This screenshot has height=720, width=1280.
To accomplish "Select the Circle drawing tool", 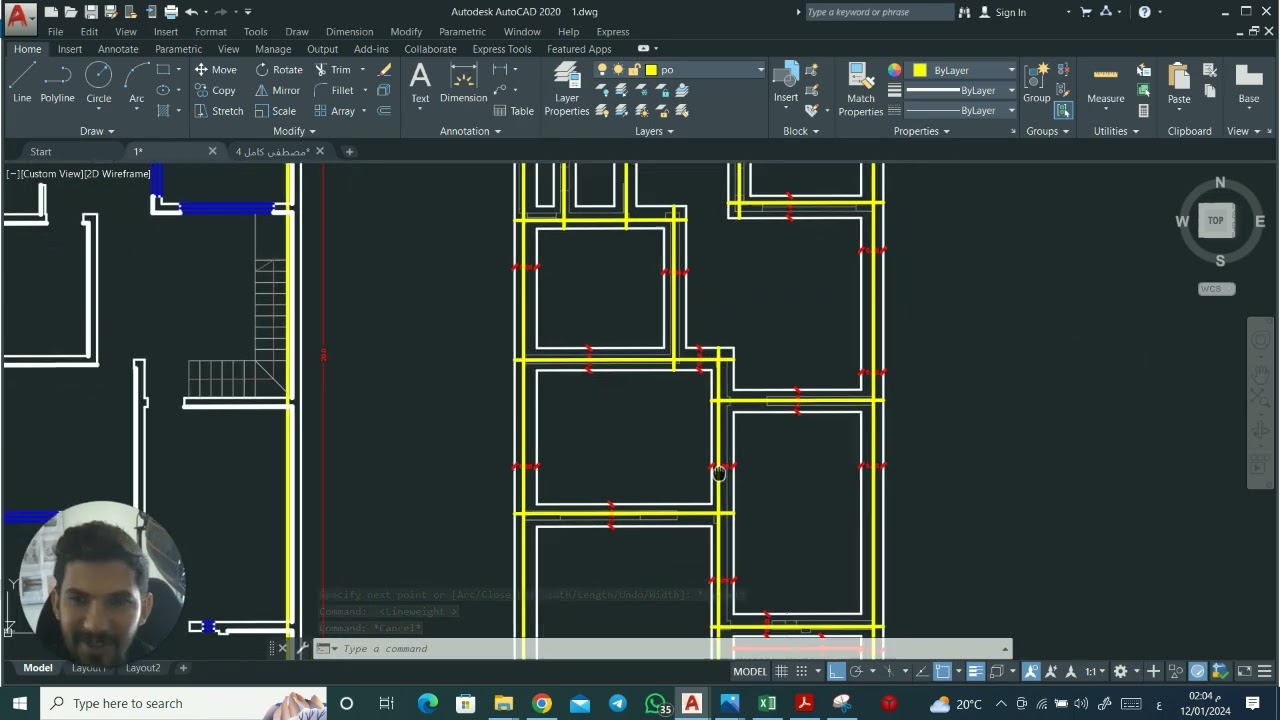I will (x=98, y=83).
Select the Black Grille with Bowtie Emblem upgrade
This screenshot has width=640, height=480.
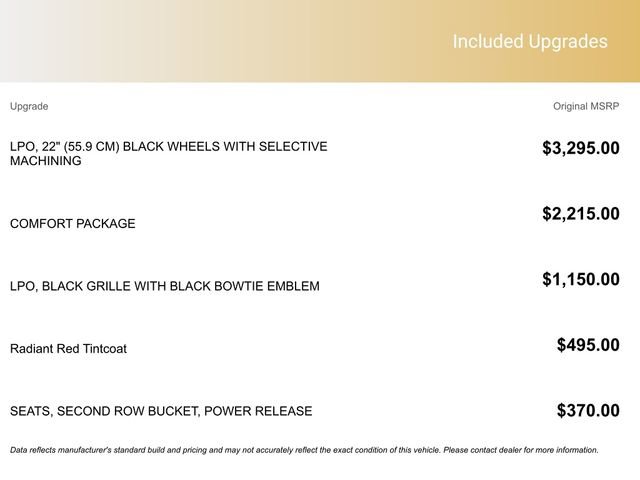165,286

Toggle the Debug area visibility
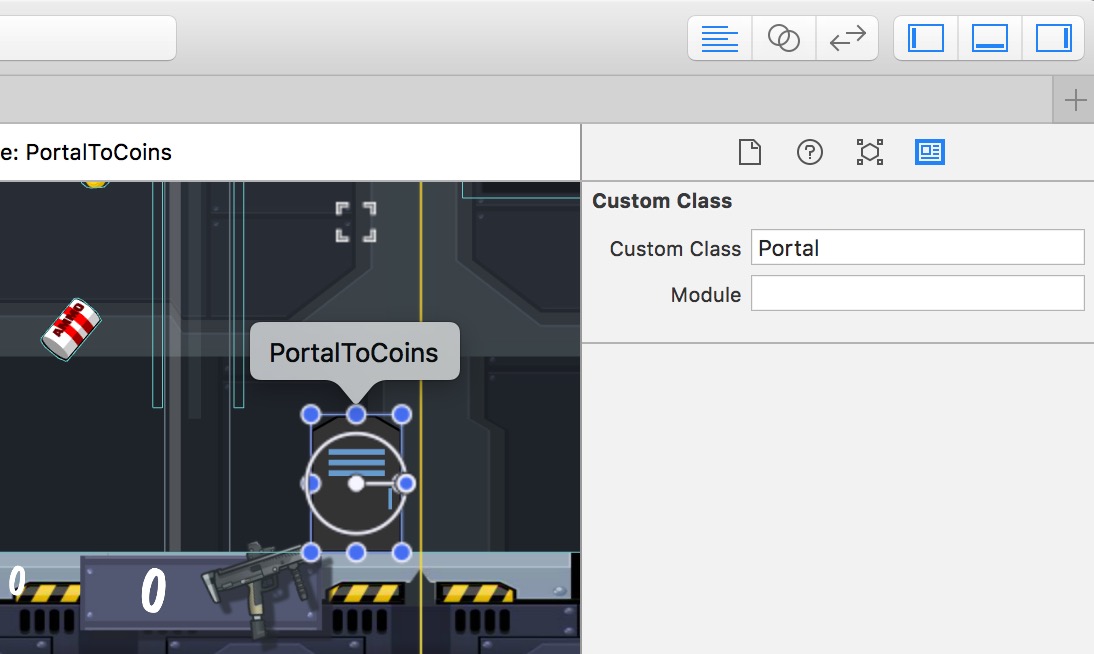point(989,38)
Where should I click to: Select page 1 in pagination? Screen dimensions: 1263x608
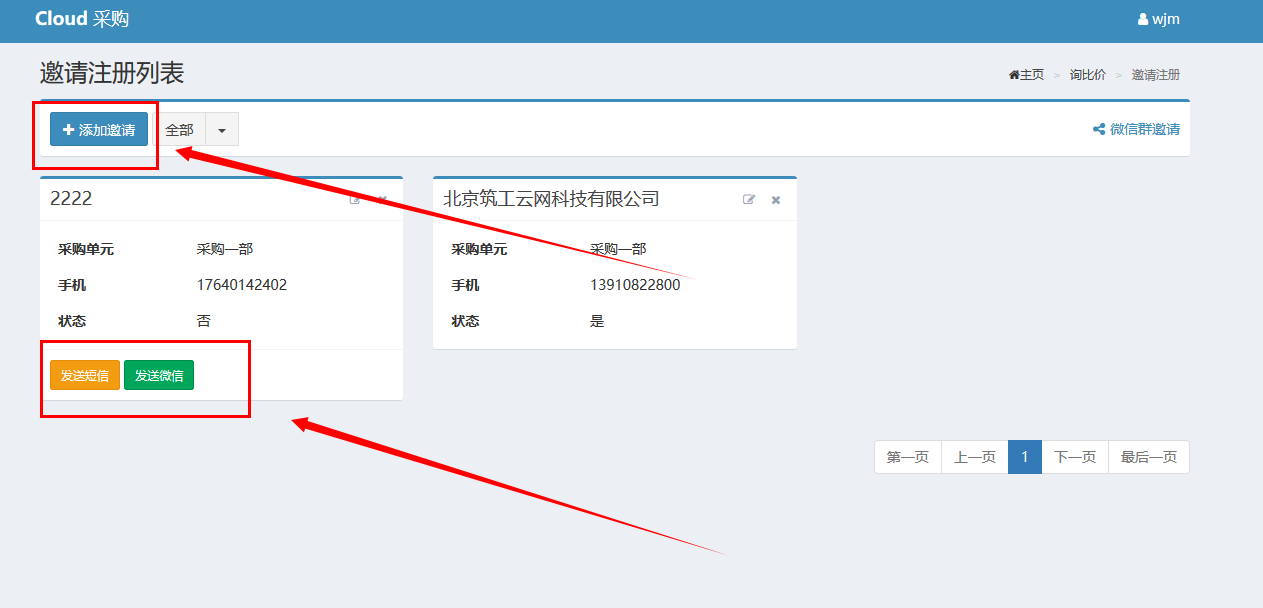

__Brief__
Leaving the pictures aside, transcribe only the lines from the one containing "Select the Black" to the final line of the listing above, inclusive, exactly as they appear.

__Solution to the problem__
Select the Black Grille with Bowtie Emblem upgrade
This screenshot has width=640, height=480.
165,286

Toggle the Debug area visibility
point(989,38)
Where should I click to: Select page 1 in pagination? Screen dimensions: 1263x608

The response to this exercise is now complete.